[Stored records]

"""

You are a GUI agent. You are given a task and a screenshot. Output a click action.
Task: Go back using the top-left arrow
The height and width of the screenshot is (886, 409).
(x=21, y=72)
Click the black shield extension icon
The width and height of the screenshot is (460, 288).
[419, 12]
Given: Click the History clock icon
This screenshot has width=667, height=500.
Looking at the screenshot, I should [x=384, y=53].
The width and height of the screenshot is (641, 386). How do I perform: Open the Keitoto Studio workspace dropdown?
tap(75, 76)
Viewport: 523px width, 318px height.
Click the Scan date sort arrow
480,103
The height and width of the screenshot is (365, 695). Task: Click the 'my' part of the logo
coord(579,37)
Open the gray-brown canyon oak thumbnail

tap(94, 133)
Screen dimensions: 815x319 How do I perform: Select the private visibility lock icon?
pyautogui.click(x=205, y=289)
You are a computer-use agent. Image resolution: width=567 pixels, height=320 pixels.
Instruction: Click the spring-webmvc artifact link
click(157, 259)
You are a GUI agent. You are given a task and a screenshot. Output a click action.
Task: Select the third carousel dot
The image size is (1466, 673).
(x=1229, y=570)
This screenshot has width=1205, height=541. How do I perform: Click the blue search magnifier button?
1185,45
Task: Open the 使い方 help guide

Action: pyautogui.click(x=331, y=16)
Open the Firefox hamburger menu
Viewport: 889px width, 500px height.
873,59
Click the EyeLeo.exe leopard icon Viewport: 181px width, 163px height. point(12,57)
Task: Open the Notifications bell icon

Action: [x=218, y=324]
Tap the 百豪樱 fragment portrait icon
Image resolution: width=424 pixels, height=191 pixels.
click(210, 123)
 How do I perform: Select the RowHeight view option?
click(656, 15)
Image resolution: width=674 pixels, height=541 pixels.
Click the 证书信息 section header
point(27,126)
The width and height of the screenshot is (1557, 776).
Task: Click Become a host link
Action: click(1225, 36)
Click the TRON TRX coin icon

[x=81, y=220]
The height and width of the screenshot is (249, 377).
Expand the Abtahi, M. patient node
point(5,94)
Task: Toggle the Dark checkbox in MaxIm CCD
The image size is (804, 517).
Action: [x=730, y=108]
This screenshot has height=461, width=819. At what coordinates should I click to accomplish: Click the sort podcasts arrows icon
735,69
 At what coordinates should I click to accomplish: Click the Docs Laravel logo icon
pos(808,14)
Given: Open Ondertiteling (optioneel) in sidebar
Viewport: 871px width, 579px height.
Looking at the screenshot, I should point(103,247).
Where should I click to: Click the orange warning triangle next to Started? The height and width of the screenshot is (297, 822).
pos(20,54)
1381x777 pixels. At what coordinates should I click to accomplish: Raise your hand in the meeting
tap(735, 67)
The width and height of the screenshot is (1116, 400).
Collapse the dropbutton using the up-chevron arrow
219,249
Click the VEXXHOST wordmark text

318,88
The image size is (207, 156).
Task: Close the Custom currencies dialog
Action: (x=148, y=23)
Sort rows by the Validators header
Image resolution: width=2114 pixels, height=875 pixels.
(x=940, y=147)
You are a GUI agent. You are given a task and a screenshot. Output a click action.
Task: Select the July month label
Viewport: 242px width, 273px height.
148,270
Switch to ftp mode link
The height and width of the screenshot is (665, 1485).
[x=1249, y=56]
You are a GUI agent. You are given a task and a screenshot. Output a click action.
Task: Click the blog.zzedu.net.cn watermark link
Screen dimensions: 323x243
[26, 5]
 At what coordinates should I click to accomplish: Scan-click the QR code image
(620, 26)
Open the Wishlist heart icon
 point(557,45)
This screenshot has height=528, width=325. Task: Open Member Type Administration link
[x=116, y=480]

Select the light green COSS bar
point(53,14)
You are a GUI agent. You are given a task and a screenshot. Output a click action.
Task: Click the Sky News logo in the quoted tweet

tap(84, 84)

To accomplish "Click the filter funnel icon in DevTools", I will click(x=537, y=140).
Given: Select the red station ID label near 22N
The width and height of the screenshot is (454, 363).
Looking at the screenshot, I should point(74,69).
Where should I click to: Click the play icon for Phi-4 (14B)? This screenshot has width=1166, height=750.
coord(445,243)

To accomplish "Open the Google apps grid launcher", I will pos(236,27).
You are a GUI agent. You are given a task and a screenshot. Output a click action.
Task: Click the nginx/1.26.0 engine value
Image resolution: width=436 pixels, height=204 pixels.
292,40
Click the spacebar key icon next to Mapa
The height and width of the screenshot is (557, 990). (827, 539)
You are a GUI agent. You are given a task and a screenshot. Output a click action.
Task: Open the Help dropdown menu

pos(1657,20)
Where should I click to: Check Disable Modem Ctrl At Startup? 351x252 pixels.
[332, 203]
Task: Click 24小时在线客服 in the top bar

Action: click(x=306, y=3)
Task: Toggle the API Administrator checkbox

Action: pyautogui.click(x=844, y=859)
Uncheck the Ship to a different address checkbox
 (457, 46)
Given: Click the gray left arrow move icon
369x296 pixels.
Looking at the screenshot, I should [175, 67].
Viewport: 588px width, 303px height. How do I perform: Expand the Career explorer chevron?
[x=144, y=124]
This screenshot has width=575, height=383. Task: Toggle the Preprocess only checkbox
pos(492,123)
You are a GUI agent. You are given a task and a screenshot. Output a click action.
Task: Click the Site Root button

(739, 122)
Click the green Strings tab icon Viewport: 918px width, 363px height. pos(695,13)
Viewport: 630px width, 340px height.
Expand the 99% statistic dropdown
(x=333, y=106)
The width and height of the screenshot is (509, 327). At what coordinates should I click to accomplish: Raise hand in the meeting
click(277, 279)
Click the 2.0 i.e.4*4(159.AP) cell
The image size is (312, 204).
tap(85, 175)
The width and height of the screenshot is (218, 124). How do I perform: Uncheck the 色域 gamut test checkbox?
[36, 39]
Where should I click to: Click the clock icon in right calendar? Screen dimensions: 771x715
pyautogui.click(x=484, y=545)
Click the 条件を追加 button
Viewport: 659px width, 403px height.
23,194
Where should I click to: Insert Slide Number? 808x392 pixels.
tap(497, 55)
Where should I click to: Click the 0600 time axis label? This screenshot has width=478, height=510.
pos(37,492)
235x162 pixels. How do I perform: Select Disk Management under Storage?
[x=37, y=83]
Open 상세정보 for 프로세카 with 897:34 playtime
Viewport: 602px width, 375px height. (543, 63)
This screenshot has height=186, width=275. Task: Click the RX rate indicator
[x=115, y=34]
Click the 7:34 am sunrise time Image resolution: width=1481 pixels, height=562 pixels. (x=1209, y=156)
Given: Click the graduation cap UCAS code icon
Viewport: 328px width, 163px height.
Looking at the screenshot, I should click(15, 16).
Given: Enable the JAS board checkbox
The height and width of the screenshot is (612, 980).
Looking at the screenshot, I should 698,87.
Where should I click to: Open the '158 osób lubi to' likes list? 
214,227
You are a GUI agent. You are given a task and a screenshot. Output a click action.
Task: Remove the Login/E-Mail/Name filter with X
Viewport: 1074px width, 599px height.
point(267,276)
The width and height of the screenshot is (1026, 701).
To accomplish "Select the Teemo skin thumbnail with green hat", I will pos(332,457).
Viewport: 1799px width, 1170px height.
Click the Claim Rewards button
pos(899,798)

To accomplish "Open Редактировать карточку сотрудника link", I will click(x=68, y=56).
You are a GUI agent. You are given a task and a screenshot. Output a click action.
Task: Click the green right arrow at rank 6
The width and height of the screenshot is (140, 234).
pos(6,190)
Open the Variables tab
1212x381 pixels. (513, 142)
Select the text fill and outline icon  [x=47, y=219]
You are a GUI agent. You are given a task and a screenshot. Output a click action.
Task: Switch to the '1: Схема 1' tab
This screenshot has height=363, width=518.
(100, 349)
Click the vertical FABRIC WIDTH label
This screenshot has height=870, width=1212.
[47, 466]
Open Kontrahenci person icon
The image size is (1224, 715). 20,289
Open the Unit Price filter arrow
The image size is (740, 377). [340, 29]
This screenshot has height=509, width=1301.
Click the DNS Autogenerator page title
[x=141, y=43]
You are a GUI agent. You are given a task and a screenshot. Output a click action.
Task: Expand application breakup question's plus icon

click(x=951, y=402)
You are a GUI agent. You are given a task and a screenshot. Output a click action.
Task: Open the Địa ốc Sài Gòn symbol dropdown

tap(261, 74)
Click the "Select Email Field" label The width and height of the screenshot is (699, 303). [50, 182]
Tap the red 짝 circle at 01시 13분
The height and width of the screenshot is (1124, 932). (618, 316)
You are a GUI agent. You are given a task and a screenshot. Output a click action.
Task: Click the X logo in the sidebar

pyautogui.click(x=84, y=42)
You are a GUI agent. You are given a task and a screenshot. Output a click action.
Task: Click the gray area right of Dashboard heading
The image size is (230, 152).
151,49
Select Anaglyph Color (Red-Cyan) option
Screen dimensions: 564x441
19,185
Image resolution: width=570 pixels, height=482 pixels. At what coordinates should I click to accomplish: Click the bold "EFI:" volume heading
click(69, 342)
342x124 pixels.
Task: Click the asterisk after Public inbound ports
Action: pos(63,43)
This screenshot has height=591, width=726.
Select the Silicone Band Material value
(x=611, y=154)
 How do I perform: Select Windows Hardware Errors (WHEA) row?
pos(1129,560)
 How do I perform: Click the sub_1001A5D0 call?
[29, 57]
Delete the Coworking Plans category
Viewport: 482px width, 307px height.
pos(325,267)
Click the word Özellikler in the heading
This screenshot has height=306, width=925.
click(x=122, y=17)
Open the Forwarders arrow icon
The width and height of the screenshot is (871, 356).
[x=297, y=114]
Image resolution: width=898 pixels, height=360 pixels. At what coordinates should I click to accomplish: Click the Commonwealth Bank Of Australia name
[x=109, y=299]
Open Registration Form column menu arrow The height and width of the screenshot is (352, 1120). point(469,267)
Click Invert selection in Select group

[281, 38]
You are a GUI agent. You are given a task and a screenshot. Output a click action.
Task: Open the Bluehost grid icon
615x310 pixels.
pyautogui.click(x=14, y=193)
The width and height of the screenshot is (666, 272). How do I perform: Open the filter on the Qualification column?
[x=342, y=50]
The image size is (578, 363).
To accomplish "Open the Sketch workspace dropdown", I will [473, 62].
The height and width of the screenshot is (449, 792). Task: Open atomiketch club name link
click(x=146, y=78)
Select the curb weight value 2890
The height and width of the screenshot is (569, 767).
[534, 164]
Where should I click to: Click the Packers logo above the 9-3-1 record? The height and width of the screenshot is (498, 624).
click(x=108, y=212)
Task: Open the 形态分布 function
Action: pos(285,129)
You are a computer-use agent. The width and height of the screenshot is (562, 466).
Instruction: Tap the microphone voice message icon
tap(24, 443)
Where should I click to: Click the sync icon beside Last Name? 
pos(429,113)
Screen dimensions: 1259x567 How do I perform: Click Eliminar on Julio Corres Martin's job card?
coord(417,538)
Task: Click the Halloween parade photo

"""

- Problem requirements -
Start with the line above that contains "Viewport: 659px width, 403px height." and end with the line that contains "Task: Remove the". Write out those lines exactly, and only those.

- Output -
Viewport: 659px width, 403px height.
23,194
Where should I click to: Insert Slide Number? 808x392 pixels.
tap(497, 55)
Where should I click to: Click the 0600 time axis label? This screenshot has width=478, height=510.
pos(37,492)
235x162 pixels. How do I perform: Select Disk Management under Storage?
[x=37, y=83]
Open 상세정보 for 프로세카 with 897:34 playtime
Viewport: 602px width, 375px height. (543, 63)
This screenshot has height=186, width=275. Task: Click the RX rate indicator
[x=115, y=34]
Click the 7:34 am sunrise time Image resolution: width=1481 pixels, height=562 pixels. (x=1209, y=156)
Given: Click the graduation cap UCAS code icon
Viewport: 328px width, 163px height.
Looking at the screenshot, I should click(15, 16).
Given: Enable the JAS board checkbox
The height and width of the screenshot is (612, 980).
Looking at the screenshot, I should 698,87.
Where should I click to: Open the '158 osób lubi to' likes list? 
214,227
You are a GUI agent. You are given a task and a screenshot. Output a click action.
Task: Remove the Login/E-Mail/Name filter with X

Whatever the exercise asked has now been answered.